** Stored records **
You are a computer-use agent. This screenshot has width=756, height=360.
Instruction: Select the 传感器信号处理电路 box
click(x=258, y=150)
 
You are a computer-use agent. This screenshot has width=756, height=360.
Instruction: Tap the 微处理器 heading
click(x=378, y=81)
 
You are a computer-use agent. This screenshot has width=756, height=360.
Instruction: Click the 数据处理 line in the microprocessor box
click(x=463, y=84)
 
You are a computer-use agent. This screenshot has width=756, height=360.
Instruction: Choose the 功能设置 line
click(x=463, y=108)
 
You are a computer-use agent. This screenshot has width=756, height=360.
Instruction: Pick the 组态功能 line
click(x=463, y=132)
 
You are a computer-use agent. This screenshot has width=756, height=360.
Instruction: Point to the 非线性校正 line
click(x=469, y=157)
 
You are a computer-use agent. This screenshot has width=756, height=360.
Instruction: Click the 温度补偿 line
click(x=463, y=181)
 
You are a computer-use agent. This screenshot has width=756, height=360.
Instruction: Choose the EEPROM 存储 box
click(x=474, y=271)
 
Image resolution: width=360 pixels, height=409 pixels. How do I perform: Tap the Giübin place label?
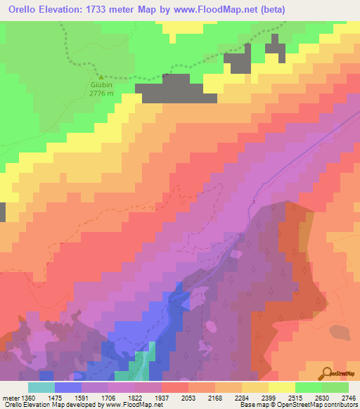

** What is asked **
Turn every row above into a Markdown table with two columns, Index and Text, putting each non-blank line in its own table row with its number. Skip blank lines and leave out the pictures.

** Response to the exercise **
| Index | Text |
|---|---|
| 1 | You are a computer-use agent. This screenshot has width=756, height=360. |
| 2 | Instruction: Select the 传感器信号处理电路 box |
| 3 | click(x=258, y=150) |
| 4 | You are a computer-use agent. This screenshot has width=756, height=360. |
| 5 | Instruction: Tap the 微处理器 heading |
| 6 | click(x=378, y=81) |
| 7 | You are a computer-use agent. This screenshot has width=756, height=360. |
| 8 | Instruction: Click the 数据处理 line in the microprocessor box |
| 9 | click(x=463, y=84) |
| 10 | You are a computer-use agent. This screenshot has width=756, height=360. |
| 11 | Instruction: Choose the 功能设置 line |
| 12 | click(x=463, y=108) |
| 13 | You are a computer-use agent. This screenshot has width=756, height=360. |
| 14 | Instruction: Pick the 组态功能 line |
| 15 | click(x=463, y=132) |
| 16 | You are a computer-use agent. This screenshot has width=756, height=360. |
| 17 | Instruction: Point to the 非线性校正 line |
| 18 | click(x=469, y=157) |
| 19 | You are a computer-use agent. This screenshot has width=756, height=360. |
| 20 | Instruction: Click the 温度补偿 line |
| 21 | click(x=463, y=181) |
| 22 | You are a computer-use agent. This screenshot has width=756, height=360. |
| 23 | Instruction: Choose the EEPROM 存储 box |
| 24 | click(x=474, y=271) |
| 25 | Image resolution: width=360 pixels, height=409 pixels. How do I perform: Tap the Giübin place label? |